第38話
『 恋人、いらっしゃらなかったんですね。 』
仕事終わりに来た、薬局から歩いて来れる
オシャレでカジュアルなブラッスリー。
カウンターの隣の席に座っている塚本くんが
そう言った。
「 うん。塚本くんもいるのかと思ってた。 」
『 僕は1年ぐらいいませんよ。
それに何だったら土屋さんのことを
良いなって思ってたし。 』
すごい。
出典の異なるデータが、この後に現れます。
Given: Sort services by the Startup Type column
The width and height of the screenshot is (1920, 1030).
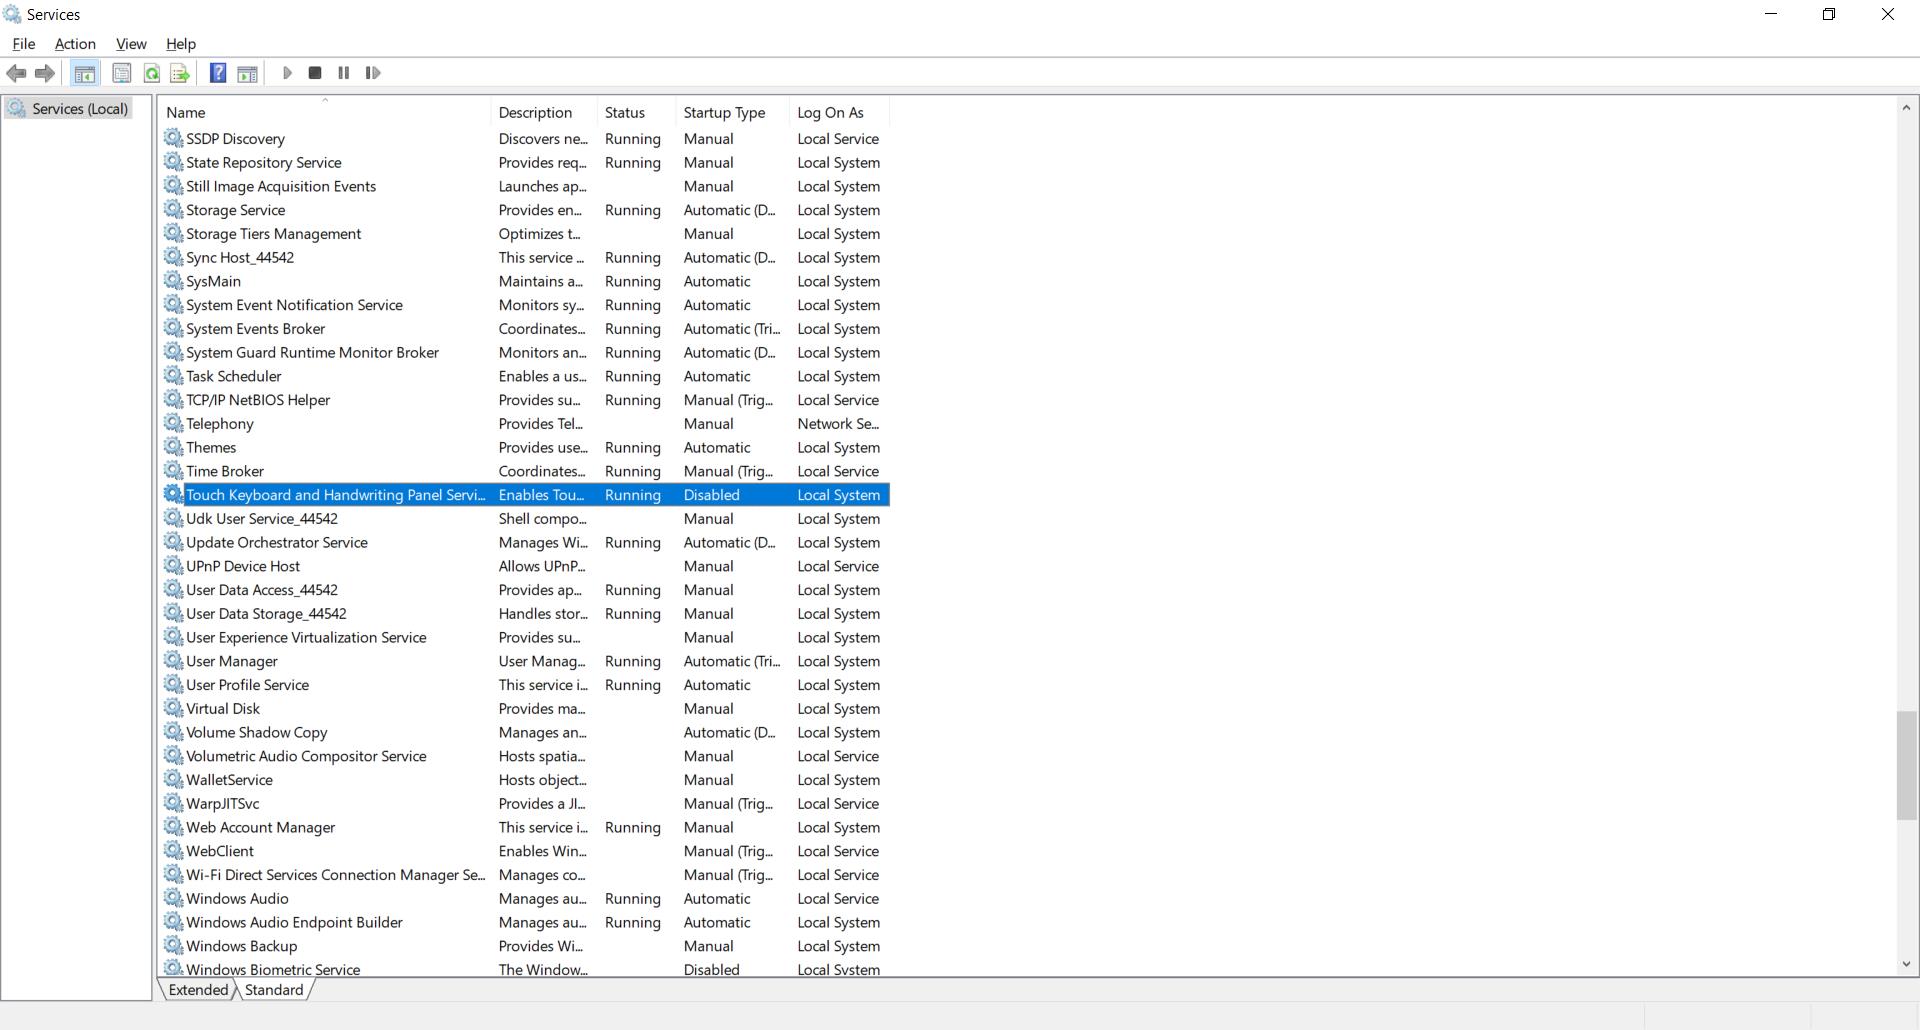Looking at the screenshot, I should click(x=724, y=113).
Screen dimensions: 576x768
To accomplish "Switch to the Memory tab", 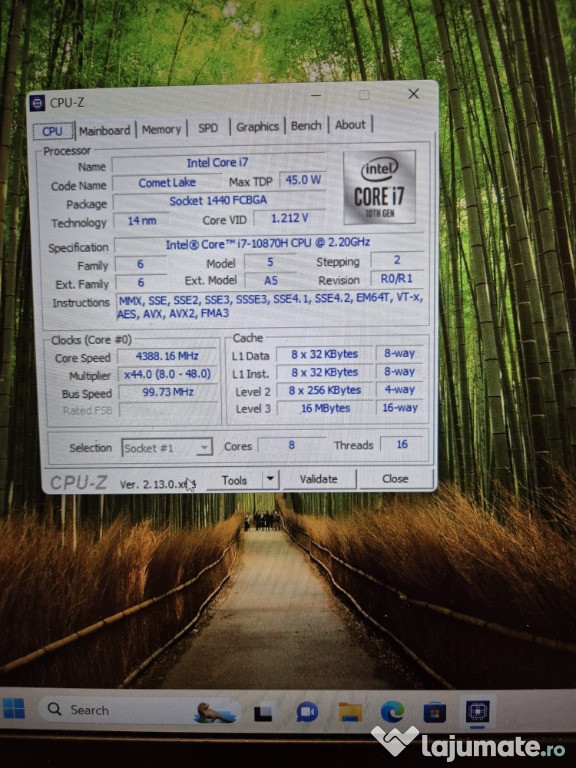I will click(x=161, y=129).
恋愛未経験者なのに。
こっちがその気になれば
スルスルと話が上手く進む。
それとも、ビギナーズラックだろうか。
「 良いなって思ってたんなら、告白してよ。
塚本くんに誘われるの、待ってたのに。 」
ハラリと出てくる美しい嘘。
『 人に興味がないのかと思ってました。 』
「 興味がないフリをしてたの。 」
彼に、瞳を合わせる。
『 僕のこと、好きなの? 』
「 どうかな? 」
そう言って、塚本くんが持っているグラスの手に
指先だけスルリと触れた。
『 今更やっぱりナシとか無理ですよ?
自分からそこまでしておいて。 』
オトコってすぐ糸切れるんで。
お酒が入った彼は、そう言った。